_EXERCISE INSTRUCTIONS_:
Within these entries, how many lines contain the word "input"? Answer with the number alone.

(Saved data entries)
<<<<

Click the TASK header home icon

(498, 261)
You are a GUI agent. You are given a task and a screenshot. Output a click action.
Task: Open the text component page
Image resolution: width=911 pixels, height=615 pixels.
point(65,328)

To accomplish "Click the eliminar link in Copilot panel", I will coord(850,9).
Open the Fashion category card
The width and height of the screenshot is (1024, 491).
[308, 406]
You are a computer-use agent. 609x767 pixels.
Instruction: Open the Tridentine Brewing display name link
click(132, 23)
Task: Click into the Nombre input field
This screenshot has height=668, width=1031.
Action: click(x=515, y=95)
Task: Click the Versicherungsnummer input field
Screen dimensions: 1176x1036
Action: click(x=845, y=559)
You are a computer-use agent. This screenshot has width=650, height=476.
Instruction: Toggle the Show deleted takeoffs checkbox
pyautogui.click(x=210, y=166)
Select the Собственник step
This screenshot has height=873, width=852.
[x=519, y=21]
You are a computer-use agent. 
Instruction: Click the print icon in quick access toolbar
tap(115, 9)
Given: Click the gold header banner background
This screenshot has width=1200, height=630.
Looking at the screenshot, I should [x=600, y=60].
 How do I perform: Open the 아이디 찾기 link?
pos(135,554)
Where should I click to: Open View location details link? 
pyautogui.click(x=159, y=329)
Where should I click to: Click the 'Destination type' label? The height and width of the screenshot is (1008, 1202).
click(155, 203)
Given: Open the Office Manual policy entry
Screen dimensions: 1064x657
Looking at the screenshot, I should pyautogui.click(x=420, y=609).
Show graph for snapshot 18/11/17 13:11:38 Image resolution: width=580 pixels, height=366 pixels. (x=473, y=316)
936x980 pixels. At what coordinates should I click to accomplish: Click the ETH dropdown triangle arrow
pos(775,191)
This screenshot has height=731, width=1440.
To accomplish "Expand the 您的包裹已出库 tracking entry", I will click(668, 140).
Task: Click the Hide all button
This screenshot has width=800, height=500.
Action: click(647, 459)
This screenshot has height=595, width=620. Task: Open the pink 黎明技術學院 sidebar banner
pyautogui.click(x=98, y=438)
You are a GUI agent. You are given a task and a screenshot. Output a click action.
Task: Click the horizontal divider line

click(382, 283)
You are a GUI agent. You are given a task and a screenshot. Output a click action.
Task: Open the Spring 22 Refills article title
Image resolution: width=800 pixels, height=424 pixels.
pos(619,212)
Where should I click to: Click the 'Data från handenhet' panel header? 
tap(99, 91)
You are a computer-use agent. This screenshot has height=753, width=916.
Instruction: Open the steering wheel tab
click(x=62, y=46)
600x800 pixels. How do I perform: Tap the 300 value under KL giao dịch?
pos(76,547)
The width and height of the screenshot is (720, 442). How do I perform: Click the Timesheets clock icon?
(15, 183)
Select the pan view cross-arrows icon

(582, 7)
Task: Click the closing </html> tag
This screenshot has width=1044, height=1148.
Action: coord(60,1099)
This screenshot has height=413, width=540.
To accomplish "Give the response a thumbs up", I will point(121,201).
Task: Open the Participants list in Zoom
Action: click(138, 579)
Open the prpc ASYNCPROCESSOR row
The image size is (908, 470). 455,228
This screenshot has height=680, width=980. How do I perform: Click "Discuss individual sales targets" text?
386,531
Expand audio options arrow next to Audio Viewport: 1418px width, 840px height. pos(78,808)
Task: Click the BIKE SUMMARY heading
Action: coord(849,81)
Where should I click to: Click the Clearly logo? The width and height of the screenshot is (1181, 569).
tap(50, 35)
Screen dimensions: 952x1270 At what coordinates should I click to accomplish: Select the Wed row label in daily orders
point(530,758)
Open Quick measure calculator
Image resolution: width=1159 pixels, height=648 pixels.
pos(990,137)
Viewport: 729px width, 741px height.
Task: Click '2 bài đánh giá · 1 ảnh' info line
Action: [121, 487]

>>>>

_OUTPUT_:
2